> _WHAT NEEDS TO BE DONE_: Filter the entries below down to the lines that hold "screenshot".

> _RECORDS PROVIDED_:
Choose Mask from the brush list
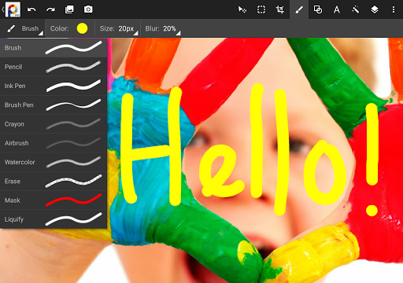Viewport: 403px width, 283px height. point(54,200)

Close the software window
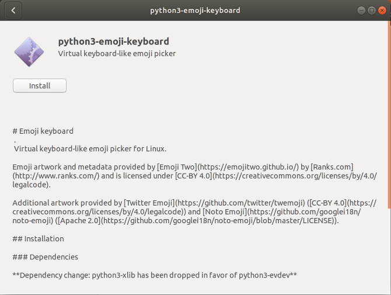pyautogui.click(x=382, y=11)
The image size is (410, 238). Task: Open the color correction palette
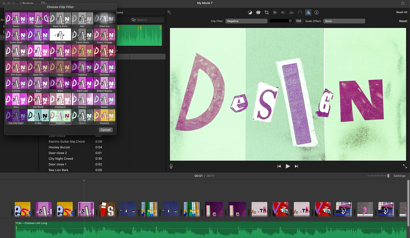(x=258, y=12)
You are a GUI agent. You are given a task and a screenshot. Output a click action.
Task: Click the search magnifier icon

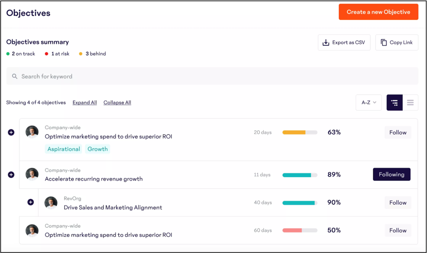click(15, 76)
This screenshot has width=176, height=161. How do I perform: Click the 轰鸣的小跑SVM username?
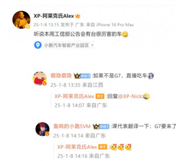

> _ANSWER TO THIS PROBLEM_:
You are a GUI agent. You are given a task and a screenshot. Output a click action.
This screenshot has width=176, height=161. How do I perform: Click the 轰鸣的小跑SVM username?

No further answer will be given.